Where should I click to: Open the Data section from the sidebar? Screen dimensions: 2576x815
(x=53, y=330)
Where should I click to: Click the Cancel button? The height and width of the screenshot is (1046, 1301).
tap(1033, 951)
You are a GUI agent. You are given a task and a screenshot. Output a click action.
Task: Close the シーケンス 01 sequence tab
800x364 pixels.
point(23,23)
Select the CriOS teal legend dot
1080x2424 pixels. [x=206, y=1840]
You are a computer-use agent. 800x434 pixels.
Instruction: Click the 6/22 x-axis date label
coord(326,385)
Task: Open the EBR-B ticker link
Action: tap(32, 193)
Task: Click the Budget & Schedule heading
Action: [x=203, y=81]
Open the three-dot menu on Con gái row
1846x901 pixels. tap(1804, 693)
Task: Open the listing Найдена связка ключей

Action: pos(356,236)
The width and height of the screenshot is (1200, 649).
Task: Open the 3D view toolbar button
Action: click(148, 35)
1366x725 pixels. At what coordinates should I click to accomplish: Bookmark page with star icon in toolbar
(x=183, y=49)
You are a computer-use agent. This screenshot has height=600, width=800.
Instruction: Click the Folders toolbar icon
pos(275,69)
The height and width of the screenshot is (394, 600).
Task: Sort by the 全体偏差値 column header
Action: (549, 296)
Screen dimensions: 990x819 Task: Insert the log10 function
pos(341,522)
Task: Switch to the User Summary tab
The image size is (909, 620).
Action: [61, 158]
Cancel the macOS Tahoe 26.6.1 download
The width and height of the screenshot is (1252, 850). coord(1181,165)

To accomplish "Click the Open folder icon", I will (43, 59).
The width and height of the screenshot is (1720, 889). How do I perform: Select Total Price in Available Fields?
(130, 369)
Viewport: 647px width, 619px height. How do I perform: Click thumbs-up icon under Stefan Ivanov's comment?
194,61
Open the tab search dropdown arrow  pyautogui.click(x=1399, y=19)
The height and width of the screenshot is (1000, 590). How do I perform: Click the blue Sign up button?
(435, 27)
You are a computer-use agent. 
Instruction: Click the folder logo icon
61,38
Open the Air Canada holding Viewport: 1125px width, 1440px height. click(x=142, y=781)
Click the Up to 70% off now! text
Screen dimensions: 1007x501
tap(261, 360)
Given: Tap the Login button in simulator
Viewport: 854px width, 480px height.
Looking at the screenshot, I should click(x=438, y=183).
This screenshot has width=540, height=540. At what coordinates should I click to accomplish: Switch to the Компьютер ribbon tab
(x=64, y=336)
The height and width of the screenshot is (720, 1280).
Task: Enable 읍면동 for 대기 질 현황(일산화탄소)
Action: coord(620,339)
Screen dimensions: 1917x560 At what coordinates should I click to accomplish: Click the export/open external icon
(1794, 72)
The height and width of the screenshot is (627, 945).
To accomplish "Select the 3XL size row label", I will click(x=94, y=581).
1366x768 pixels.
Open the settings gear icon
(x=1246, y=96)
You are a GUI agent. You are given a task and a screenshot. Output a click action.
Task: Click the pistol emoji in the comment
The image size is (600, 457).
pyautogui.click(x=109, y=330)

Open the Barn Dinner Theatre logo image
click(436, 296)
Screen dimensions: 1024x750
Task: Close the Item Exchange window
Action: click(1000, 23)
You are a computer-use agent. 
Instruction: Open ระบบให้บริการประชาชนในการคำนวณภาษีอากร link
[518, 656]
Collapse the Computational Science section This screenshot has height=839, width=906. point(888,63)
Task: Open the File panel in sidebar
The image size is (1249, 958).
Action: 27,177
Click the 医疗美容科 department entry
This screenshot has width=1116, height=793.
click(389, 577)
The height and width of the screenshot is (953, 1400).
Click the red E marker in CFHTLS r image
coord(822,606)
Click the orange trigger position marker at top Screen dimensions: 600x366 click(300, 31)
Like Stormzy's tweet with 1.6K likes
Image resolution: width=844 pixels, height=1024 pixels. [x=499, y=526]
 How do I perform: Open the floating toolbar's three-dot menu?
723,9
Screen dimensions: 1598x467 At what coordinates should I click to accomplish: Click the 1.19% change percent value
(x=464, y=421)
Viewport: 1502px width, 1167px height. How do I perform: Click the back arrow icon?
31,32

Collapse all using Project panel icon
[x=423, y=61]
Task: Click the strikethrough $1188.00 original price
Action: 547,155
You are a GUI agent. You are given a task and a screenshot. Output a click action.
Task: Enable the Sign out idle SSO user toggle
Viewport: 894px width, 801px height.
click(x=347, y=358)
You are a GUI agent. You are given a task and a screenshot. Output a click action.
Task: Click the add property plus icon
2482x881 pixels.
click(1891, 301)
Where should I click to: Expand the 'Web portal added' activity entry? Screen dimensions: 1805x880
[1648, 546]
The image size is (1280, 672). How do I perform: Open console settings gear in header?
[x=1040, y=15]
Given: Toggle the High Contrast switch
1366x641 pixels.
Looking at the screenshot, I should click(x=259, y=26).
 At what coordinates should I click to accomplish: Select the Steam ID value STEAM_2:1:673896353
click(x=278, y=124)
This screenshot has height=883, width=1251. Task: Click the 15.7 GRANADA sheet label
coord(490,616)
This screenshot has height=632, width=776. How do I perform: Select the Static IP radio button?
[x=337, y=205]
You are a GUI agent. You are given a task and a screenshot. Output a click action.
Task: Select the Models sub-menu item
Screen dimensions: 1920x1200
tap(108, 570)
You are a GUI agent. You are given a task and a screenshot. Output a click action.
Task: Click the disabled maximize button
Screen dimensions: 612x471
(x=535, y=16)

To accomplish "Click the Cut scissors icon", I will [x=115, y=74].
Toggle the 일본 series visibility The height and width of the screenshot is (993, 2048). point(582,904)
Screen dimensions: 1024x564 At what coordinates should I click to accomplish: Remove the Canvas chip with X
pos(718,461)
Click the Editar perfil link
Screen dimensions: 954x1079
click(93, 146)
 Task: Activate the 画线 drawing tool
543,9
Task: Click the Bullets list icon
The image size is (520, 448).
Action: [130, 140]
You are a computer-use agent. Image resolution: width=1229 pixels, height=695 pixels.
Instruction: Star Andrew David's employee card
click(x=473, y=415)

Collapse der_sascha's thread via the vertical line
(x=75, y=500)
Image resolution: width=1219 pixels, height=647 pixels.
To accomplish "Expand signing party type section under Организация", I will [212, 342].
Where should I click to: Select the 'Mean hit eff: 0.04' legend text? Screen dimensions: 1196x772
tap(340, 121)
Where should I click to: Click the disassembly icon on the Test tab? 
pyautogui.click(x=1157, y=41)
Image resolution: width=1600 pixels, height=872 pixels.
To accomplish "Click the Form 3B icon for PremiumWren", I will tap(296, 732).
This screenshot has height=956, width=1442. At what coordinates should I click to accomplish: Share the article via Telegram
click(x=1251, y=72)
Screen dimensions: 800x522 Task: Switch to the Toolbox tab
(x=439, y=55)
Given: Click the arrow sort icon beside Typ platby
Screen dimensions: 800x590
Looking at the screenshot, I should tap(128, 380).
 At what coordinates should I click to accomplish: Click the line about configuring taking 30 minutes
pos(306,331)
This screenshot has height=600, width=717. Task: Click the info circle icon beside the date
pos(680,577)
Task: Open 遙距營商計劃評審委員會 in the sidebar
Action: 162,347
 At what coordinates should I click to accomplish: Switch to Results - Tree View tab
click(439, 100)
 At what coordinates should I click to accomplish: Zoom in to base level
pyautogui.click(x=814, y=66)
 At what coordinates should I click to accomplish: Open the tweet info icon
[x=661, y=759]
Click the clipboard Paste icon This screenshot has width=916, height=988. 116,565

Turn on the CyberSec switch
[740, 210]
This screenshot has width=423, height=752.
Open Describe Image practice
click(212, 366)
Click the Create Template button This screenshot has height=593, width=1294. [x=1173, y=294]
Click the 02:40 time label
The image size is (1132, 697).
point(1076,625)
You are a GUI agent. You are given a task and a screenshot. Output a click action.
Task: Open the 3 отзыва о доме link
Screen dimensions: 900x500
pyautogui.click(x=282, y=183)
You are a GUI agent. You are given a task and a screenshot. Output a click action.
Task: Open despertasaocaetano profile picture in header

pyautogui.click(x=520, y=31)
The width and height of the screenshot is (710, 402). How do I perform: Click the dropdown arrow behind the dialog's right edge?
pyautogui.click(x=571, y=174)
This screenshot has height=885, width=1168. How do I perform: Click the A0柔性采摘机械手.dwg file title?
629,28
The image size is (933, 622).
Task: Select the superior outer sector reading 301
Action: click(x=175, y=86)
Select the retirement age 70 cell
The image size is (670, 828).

■ ■ ■ ■

DESCRIPTION OF THE TASK >>
Restate word for word only the lines running from the beginning of the data to the line holding "You are a computer-use agent. This", both included.

COMPLETED TASK >>
Where should I click to: Open the Data section from the sidebar? Screen dimensions: 2576x815
(x=53, y=330)
Where should I click to: Click the Cancel button? The height and width of the screenshot is (1046, 1301).
tap(1033, 951)
You are a GUI agent. You are given a task and a screenshot. Output a click action.
Task: Close the シーケンス 01 sequence tab
800x364 pixels.
point(23,23)
Select the CriOS teal legend dot
1080x2424 pixels. [x=206, y=1840]
You are a computer-use agent. 800x434 pixels.
Instruction: Click the 6/22 x-axis date label
coord(326,385)
Task: Open the EBR-B ticker link
Action: tap(32, 193)
Task: Click the Budget & Schedule heading
Action: [x=203, y=81]
Open the three-dot menu on Con gái row
1846x901 pixels. tap(1804, 693)
Task: Open the listing Найдена связка ключей

Action: pos(356,236)
The width and height of the screenshot is (1200, 649).
Task: Open the 3D view toolbar button
Action: click(148, 35)
1366x725 pixels. At what coordinates should I click to accomplish: Bookmark page with star icon in toolbar
(x=183, y=49)
You are a computer-use agent. This screenshot has height=600, width=800.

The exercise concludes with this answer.